=== Assignment ===
An exact reproduction of all the entries is the expected answer.

Saved data entries
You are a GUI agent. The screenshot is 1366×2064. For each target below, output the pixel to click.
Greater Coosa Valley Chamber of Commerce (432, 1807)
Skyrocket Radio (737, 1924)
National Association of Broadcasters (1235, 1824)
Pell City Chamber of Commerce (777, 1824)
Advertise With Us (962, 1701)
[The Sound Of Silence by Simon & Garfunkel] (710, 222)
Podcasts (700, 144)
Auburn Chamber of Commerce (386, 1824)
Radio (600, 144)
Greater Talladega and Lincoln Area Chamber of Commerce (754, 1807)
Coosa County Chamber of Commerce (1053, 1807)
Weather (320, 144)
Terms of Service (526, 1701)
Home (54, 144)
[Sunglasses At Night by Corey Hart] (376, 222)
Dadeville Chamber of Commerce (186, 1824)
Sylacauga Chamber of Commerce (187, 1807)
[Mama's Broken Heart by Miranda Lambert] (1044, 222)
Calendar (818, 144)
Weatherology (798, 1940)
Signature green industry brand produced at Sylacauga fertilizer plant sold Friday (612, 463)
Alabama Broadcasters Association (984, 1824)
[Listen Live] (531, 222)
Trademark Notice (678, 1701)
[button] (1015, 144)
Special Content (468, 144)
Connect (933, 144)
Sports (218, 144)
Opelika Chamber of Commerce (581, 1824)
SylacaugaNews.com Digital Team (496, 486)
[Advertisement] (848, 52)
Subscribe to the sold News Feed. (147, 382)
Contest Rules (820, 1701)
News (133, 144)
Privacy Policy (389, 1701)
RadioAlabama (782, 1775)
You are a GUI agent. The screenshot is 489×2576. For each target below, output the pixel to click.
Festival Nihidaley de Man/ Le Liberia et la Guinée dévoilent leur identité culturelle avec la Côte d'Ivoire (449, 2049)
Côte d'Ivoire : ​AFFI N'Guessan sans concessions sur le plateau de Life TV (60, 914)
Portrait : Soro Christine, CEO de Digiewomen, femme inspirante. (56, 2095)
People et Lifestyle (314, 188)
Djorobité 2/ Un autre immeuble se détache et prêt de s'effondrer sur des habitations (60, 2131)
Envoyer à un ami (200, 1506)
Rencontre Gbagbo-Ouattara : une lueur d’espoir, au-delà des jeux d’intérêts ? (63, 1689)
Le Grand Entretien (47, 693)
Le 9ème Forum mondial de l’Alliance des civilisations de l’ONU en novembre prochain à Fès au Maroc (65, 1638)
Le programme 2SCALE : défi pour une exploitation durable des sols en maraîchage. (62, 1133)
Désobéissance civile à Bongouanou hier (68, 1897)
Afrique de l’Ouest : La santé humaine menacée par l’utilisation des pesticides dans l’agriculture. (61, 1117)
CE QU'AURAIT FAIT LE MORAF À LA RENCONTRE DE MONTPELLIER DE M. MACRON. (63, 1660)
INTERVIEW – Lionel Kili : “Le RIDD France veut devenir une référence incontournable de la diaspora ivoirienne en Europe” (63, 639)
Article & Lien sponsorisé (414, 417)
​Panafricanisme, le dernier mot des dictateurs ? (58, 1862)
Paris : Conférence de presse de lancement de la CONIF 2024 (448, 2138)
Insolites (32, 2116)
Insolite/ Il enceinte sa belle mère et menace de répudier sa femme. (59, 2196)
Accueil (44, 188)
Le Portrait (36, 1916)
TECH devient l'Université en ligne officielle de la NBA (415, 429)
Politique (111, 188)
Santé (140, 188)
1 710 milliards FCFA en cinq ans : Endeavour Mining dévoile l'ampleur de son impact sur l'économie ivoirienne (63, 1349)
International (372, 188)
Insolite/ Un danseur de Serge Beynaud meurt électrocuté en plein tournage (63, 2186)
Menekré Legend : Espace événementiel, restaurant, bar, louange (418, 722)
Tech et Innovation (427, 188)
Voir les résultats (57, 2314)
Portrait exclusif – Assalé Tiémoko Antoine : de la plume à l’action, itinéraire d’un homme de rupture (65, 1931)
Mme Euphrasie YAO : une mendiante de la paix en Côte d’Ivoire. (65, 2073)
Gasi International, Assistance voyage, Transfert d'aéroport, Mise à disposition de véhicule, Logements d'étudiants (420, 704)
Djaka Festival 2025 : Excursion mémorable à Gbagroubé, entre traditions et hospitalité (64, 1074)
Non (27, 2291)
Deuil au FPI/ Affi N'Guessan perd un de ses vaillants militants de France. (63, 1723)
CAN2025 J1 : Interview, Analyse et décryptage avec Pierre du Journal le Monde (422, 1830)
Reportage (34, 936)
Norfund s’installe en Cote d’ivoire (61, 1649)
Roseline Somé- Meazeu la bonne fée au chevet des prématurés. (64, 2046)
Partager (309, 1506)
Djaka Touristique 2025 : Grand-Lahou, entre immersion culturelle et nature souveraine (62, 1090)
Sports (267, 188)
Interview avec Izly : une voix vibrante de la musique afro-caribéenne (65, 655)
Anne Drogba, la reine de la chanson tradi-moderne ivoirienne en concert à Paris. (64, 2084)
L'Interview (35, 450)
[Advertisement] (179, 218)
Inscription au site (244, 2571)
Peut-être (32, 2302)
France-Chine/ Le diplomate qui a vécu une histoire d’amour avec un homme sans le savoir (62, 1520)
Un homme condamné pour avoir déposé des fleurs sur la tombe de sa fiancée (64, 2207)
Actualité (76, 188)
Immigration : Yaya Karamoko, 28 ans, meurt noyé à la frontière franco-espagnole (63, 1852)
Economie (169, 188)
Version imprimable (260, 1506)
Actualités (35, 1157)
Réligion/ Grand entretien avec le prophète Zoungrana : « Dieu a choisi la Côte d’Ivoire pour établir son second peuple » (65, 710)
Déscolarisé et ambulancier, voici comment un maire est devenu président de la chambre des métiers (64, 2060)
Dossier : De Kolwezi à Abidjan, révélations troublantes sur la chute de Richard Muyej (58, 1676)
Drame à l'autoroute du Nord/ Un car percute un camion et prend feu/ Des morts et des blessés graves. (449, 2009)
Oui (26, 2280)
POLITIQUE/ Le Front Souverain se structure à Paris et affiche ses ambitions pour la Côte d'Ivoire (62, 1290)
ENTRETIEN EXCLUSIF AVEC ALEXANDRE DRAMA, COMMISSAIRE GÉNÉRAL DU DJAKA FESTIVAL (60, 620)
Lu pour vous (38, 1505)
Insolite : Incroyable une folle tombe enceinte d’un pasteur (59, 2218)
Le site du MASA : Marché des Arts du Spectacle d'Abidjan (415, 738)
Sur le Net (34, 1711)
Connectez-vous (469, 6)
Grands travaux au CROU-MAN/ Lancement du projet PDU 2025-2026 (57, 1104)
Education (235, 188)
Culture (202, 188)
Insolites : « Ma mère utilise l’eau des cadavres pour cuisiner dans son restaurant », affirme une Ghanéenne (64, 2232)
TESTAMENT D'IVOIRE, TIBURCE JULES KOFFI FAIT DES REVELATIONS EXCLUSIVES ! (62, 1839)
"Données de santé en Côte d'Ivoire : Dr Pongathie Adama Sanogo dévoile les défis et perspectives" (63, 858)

=== Response to the exercise ===
You are a GUI agent. The screenshot is 1366×2064. For each target below, output the pixel to click.
Greater Coosa Valley Chamber of Commerce (432, 1807)
Skyrocket Radio (737, 1924)
National Association of Broadcasters (1235, 1824)
Pell City Chamber of Commerce (777, 1824)
Advertise With Us (962, 1701)
[The Sound Of Silence by Simon & Garfunkel] (710, 222)
Podcasts (700, 144)
Auburn Chamber of Commerce (386, 1824)
Radio (600, 144)
Greater Talladega and Lincoln Area Chamber of Commerce (754, 1807)
Coosa County Chamber of Commerce (1053, 1807)
Weather (320, 144)
Terms of Service (526, 1701)
Home (54, 144)
[Sunglasses At Night by Corey Hart] (376, 222)
Dadeville Chamber of Commerce (186, 1824)
Sylacauga Chamber of Commerce (187, 1807)
[Mama's Broken Heart by Miranda Lambert] (1044, 222)
Calendar (818, 144)
Weatherology (798, 1940)
Signature green industry brand produced at Sylacauga fertilizer plant sold Friday (612, 463)
Alabama Broadcasters Association (984, 1824)
[Listen Live] (531, 222)
Trademark Notice (678, 1701)
[button] (1015, 144)
Special Content (468, 144)
Connect (933, 144)
Sports (218, 144)
Opelika Chamber of Commerce (581, 1824)
SylacaugaNews.com Digital Team (496, 486)
[Advertisement] (848, 52)
Subscribe to the sold News Feed. (147, 382)
Contest Rules (820, 1701)
News (133, 144)
Privacy Policy (389, 1701)
RadioAlabama (782, 1775)
You are a GUI agent. The screenshot is 489×2576. For each target below, output the pixel to click.
Festival Nihidaley de Man/ Le Liberia et la Guinée dévoilent leur identité culturelle avec la Côte d'Ivoire (449, 2049)
Côte d'Ivoire : ​AFFI N'Guessan sans concessions sur le plateau de Life TV (60, 914)
Portrait : Soro Christine, CEO de Digiewomen, femme inspirante. (56, 2095)
People et Lifestyle (314, 188)
Djorobité 2/ Un autre immeuble se détache et prêt de s'effondrer sur des habitations (60, 2131)
Envoyer à un ami (200, 1506)
Rencontre Gbagbo-Ouattara : une lueur d’espoir, au-delà des jeux d’intérêts ? (63, 1689)
Le Grand Entretien (47, 693)
Le 9ème Forum mondial de l’Alliance des civilisations de l’ONU en novembre prochain à Fès au Maroc (65, 1638)
Le programme 2SCALE : défi pour une exploitation durable des sols en maraîchage. (62, 1133)
Désobéissance civile à Bongouanou hier (68, 1897)
Afrique de l’Ouest : La santé humaine menacée par l’utilisation des pesticides dans l’agriculture. (61, 1117)
CE QU'AURAIT FAIT LE MORAF À LA RENCONTRE DE MONTPELLIER DE M. MACRON. (63, 1660)
INTERVIEW – Lionel Kili : “Le RIDD France veut devenir une référence incontournable de la diaspora ivoirienne en Europe” (63, 639)
Article & Lien sponsorisé (414, 417)
​Panafricanisme, le dernier mot des dictateurs ? (58, 1862)
Paris : Conférence de presse de lancement de la CONIF 2024 (448, 2138)
Insolites (32, 2116)
Insolite/ Il enceinte sa belle mère et menace de répudier sa femme. (59, 2196)
Accueil (44, 188)
Le Portrait (36, 1916)
TECH devient l'Université en ligne officielle de la NBA (415, 429)
Politique (111, 188)
Santé (140, 188)
1 710 milliards FCFA en cinq ans : Endeavour Mining dévoile l'ampleur de son impact sur l'économie ivoirienne (63, 1349)
International (372, 188)
Insolite/ Un danseur de Serge Beynaud meurt électrocuté en plein tournage (63, 2186)
Menekré Legend : Espace événementiel, restaurant, bar, louange (418, 722)
Tech et Innovation (427, 188)
Voir les résultats (57, 2314)
Portrait exclusif – Assalé Tiémoko Antoine : de la plume à l’action, itinéraire d’un homme de rupture (65, 1931)
Mme Euphrasie YAO : une mendiante de la paix en Côte d’Ivoire. (65, 2073)
Gasi International, Assistance voyage, Transfert d'aéroport, Mise à disposition de véhicule, Logements d'étudiants (420, 704)
Djaka Festival 2025 : Excursion mémorable à Gbagroubé, entre traditions et hospitalité (64, 1074)
Non (27, 2291)
Deuil au FPI/ Affi N'Guessan perd un de ses vaillants militants de France. (63, 1723)
CAN2025 J1 : Interview, Analyse et décryptage avec Pierre du Journal le Monde (422, 1830)
Reportage (34, 936)
Norfund s’installe en Cote d’ivoire (61, 1649)
Roseline Somé- Meazeu la bonne fée au chevet des prématurés. (64, 2046)
Partager (309, 1506)
Djaka Touristique 2025 : Grand-Lahou, entre immersion culturelle et nature souveraine (62, 1090)
Sports (267, 188)
Interview avec Izly : une voix vibrante de la musique afro-caribéenne (65, 655)
Anne Drogba, la reine de la chanson tradi-moderne ivoirienne en concert à Paris. (64, 2084)
L'Interview (35, 450)
[Advertisement] (179, 218)
Inscription au site (244, 2571)
Peut-être (32, 2302)
France-Chine/ Le diplomate qui a vécu une histoire d’amour avec un homme sans le savoir (62, 1520)
Un homme condamné pour avoir déposé des fleurs sur la tombe de sa fiancée (64, 2207)
Actualité (76, 188)
Immigration : Yaya Karamoko, 28 ans, meurt noyé à la frontière franco-espagnole (63, 1852)
Economie (169, 188)
Version imprimable (260, 1506)
Actualités (35, 1157)
Réligion/ Grand entretien avec le prophète Zoungrana : « Dieu a choisi la Côte d’Ivoire pour établir son second peuple » (65, 710)
Déscolarisé et ambulancier, voici comment un maire est devenu président de la chambre des métiers (64, 2060)
Dossier : De Kolwezi à Abidjan, révélations troublantes sur la chute de Richard Muyej (58, 1676)
Drame à l'autoroute du Nord/ Un car percute un camion et prend feu/ Des morts et des blessés graves. (449, 2009)
Oui (26, 2280)
POLITIQUE/ Le Front Souverain se structure à Paris et affiche ses ambitions pour la Côte d'Ivoire (62, 1290)
ENTRETIEN EXCLUSIF AVEC ALEXANDRE DRAMA, COMMISSAIRE GÉNÉRAL DU DJAKA FESTIVAL (60, 620)
Lu pour vous (38, 1505)
Insolite : Incroyable une folle tombe enceinte d’un pasteur (59, 2218)
Le site du MASA : Marché des Arts du Spectacle d'Abidjan (415, 738)
Sur le Net (34, 1711)
Connectez-vous (469, 6)
Grands travaux au CROU-MAN/ Lancement du projet PDU 2025-2026 (57, 1104)
Education (235, 188)
Culture (202, 188)
Insolites : « Ma mère utilise l’eau des cadavres pour cuisiner dans son restaurant », affirme une Ghanéenne (64, 2232)
TESTAMENT D'IVOIRE, TIBURCE JULES KOFFI FAIT DES REVELATIONS EXCLUSIVES ! (62, 1839)
"Données de santé en Côte d'Ivoire : Dr Pongathie Adama Sanogo dévoile les défis et perspectives" (63, 858)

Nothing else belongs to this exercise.